*Prompt:* Starting with the line that contains "Where should I click to: Click the Prenume" and going on through the end of the data, change "Templates" to "Settings" and give those lines again with everything else unchanged.

** Begin Records shown **

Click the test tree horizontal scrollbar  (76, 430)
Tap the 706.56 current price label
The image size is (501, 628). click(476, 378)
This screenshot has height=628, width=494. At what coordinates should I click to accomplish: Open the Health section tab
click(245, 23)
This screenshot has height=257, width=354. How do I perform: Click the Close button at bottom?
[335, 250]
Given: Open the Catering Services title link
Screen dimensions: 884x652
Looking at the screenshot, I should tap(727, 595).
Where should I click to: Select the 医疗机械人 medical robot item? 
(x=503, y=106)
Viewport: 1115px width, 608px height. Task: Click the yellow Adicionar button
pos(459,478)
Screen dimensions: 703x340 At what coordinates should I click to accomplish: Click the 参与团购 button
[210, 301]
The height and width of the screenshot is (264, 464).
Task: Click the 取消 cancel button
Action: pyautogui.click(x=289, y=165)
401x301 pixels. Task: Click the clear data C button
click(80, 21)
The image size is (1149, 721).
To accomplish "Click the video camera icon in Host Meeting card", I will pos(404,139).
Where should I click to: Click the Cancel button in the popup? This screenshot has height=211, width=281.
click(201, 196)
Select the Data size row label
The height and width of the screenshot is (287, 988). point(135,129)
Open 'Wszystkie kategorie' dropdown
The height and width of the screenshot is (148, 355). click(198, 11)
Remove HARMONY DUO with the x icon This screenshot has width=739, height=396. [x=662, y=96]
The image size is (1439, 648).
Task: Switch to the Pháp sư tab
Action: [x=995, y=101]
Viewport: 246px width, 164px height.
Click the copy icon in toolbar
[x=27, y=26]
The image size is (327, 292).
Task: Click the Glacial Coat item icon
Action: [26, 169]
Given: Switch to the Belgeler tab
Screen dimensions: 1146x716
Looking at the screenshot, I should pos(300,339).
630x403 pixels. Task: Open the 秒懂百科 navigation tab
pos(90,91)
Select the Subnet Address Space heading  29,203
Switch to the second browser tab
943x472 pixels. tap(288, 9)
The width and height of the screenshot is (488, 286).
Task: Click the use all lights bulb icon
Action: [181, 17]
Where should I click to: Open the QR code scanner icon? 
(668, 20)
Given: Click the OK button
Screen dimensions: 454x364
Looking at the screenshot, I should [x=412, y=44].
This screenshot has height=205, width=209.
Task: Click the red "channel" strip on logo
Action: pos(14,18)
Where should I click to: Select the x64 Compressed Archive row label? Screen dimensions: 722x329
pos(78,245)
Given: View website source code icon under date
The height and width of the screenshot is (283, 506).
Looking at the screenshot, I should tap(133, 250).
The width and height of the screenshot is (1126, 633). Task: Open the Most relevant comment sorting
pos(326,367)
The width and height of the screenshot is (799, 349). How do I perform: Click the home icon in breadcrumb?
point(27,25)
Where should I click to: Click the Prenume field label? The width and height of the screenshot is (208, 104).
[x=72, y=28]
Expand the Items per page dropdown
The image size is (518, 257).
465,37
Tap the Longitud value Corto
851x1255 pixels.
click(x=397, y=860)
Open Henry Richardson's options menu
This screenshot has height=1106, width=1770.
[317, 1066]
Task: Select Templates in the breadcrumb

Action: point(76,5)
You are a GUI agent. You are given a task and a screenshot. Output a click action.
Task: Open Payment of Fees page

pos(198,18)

** End Records shown **

*Worked solution:*
Where should I click to: Click the Prenume field label? The width and height of the screenshot is (208, 104).
[x=72, y=28]
Expand the Items per page dropdown
The image size is (518, 257).
465,37
Tap the Longitud value Corto
851x1255 pixels.
click(x=397, y=860)
Open Henry Richardson's options menu
This screenshot has height=1106, width=1770.
[317, 1066]
Task: Select Settings in the breadcrumb

Action: point(76,5)
You are a GUI agent. You are given a task and a screenshot. Output a click action.
Task: Open Payment of Fees page

pos(198,18)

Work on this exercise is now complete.